May 19, 2024

Obstacles Seen in Poor Areas for New Farmers’ Markets

For years, the Bloomberg administration has labored to improve the eating habits of New Yorkers, banning trans fats from restaurants, urging food purveyors to use less salt and creating special zoning to encourage fresh-food supermarkets to open in produce-poor neighborhoods.

But the city still puts roadblocks in the way of community groups seeking to open farmers’ markets in low-income neighborhoods, says a report to be released on Tuesday by the Manhattan borough president, Scott M. Stringer. Those efforts face excessive fees, confusing rules and a lack of coordination among agencies, the report says.

“Instead of all the red tape, we should roll out the red carpet, because every time one of these farmers’ markets succeeds, you end up serving a community that has no access to this produce,” said Mr. Stringer, considered a likely mayoral candidate in 2013. “I think sometimes the job of the city government is to get out of the way and let things happen organically, no pun intended.”

The city has its own Greenmarket program run by GrowNYC, a nonprofit group that works out of the mayor’s office and operates seasonal and year-round markets throughout the city, partly through a contract with the parks department. While those markets have cropped up in poorer areas in recent years, they have tended to flourish in more affluent neighborhoods in or close to Manhattan.
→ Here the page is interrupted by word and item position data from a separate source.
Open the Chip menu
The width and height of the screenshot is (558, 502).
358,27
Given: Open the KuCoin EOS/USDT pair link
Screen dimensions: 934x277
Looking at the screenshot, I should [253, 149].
By contrast, most of the community-based markets are clustered in low-income neighborhoods where officials and even farmers were not convinced they could succeed. GrowNYC markets generally charge higher vendor fees and require that growers be present at the stand, a condition the community markets, operating in less tested areas, cannot always meet.

“When we asked to have a farmers’ market, we were told that farmers don’t want to come to the Bronx because it’s dangerous, or poor people can’t afford organic products,” said Karen Washington of La Familia Verde, a community garden organization active in Crotona, East Tremont and West Farms in the Bronx that started its markets with the help of Just Food, which promotes local and urban agriculture and coordinates 17 markets in the city. “But instead of listening to the naysayers, we figured: since we grow it, we know our community; let’s form our own farmers’ market.”

According to the report, the demand is clear: the city’s 60 community markets took in almost $500,000 in government nutrition coupons in 2009 and 2010.

But organizers must follow different permitting processes depending on where they seek to operate — in, say, a community garden or a park or on a street corner — and the income level of the area. Fees, which must be paid in advance of the selling season, can exceed $1,600 annually, a level that can strain the resources of a small organization. And even after the permits are obtained, vendors can have parking problems, since their permits are not always recognized by city ticket agents.

Mr. Stringer’s report recommends creating a single entity to oversee the markets, a uniform application process, a guide to operations and standard procedures for parking. It also suggests eliminating some fees.

Responding to the issues raised by the report, Mayor Michael R. Bloomberg’s office did not acknowledge a problem and had little to say about whether change could be on the way. Asked why the process was so complicated and if the city could do anything to make it easier, a spokeswoman said in an e-mail, “New Yorkers who apply for a street permit to hold a farmers’ market receive a detailed outline of all the necessary steps to make the process as clear as possible.” A follow-up question about those applying for permits for other locations — like parks or community gardens — went unanswered.

The executive director of GrowNYC, Marcel Van Ooyen, acknowledged that the system was complex. “It’s just complicated to work through New York City in anything you do; you have multiple agencies” involved in the regulations, he said, adding that his group had routinely tried to help others negotiate the bureaucracy. He said he was considering creating an online tutorial for anyone thinking about starting a market, to provide all the information in one place.